-- EXERCISE MATERIAL --
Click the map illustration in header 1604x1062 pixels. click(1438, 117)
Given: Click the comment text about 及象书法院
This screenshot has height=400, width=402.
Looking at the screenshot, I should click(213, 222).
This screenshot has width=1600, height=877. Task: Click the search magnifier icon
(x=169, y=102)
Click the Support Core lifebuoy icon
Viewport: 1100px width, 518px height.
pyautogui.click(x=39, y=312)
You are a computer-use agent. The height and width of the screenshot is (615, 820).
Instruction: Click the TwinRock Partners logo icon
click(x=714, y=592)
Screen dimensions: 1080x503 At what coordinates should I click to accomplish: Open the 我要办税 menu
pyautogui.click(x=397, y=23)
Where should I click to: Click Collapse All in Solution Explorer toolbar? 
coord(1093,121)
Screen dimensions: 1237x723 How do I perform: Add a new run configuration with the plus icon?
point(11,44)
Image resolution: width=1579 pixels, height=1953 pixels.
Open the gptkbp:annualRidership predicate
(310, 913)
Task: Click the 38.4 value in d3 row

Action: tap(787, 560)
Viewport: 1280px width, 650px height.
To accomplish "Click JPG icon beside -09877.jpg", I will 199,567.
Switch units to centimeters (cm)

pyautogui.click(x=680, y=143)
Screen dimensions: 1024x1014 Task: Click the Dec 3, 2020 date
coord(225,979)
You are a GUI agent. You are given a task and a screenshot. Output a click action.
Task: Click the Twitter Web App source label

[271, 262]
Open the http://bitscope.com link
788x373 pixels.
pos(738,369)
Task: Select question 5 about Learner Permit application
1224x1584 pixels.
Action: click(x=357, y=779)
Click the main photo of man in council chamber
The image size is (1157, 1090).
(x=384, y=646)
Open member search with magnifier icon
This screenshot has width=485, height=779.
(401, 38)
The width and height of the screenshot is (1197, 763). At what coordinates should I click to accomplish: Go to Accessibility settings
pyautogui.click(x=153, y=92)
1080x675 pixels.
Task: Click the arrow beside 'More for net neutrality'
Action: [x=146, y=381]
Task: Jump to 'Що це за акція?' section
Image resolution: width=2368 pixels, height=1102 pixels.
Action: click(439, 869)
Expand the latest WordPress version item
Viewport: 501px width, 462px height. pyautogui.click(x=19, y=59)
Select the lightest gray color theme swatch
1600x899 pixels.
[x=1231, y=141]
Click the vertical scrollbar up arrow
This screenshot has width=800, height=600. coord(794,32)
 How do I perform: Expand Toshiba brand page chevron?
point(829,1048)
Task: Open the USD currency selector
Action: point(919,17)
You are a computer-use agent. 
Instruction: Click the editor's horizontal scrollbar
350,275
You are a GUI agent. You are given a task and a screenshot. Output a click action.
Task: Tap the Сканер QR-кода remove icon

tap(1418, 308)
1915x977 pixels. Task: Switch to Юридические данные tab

-- HOW TO COMPLETE THIS TASK --
The data is to be given again in full, with every line exact.

-- OUTPUT --
Click the map illustration in header 1604x1062 pixels. click(1438, 117)
Given: Click the comment text about 及象书法院
This screenshot has height=400, width=402.
Looking at the screenshot, I should click(213, 222).
This screenshot has width=1600, height=877. Task: Click the search magnifier icon
(x=169, y=102)
Click the Support Core lifebuoy icon
Viewport: 1100px width, 518px height.
pyautogui.click(x=39, y=312)
You are a computer-use agent. The height and width of the screenshot is (615, 820).
Instruction: Click the TwinRock Partners logo icon
click(x=714, y=592)
Screen dimensions: 1080x503 At what coordinates should I click to accomplish: Open the 我要办税 menu
pyautogui.click(x=397, y=23)
Where should I click to: Click Collapse All in Solution Explorer toolbar? 
coord(1093,121)
Screen dimensions: 1237x723 How do I perform: Add a new run configuration with the plus icon?
point(11,44)
Image resolution: width=1579 pixels, height=1953 pixels.
Open the gptkbp:annualRidership predicate
(310, 913)
Task: Click the 38.4 value in d3 row

Action: tap(787, 560)
Viewport: 1280px width, 650px height.
To accomplish "Click JPG icon beside -09877.jpg", I will 199,567.
Switch units to centimeters (cm)

pyautogui.click(x=680, y=143)
Screen dimensions: 1024x1014 Task: Click the Dec 3, 2020 date
coord(225,979)
You are a GUI agent. You are given a task and a screenshot. Output a click action.
Task: Click the Twitter Web App source label

[271, 262]
Open the http://bitscope.com link
788x373 pixels.
pos(738,369)
Task: Select question 5 about Learner Permit application
1224x1584 pixels.
Action: click(x=357, y=779)
Click the main photo of man in council chamber
The image size is (1157, 1090).
(x=384, y=646)
Open member search with magnifier icon
This screenshot has width=485, height=779.
(401, 38)
The width and height of the screenshot is (1197, 763). At what coordinates should I click to accomplish: Go to Accessibility settings
pyautogui.click(x=153, y=92)
1080x675 pixels.
Task: Click the arrow beside 'More for net neutrality'
Action: [x=146, y=381]
Task: Jump to 'Що це за акція?' section
Image resolution: width=2368 pixels, height=1102 pixels.
Action: click(439, 869)
Expand the latest WordPress version item
Viewport: 501px width, 462px height. pyautogui.click(x=19, y=59)
Select the lightest gray color theme swatch
1600x899 pixels.
[x=1231, y=141]
Click the vertical scrollbar up arrow
This screenshot has width=800, height=600. coord(794,32)
 How do I perform: Expand Toshiba brand page chevron?
point(829,1048)
Task: Open the USD currency selector
Action: point(919,17)
You are a computer-use agent. 
Instruction: Click the editor's horizontal scrollbar
350,275
You are a GUI agent. You are given a task and a screenshot. Output a click action.
Task: Tap the Сканер QR-кода remove icon

tap(1418, 308)
1915x977 pixels. Task: Switch to Юридические данные tab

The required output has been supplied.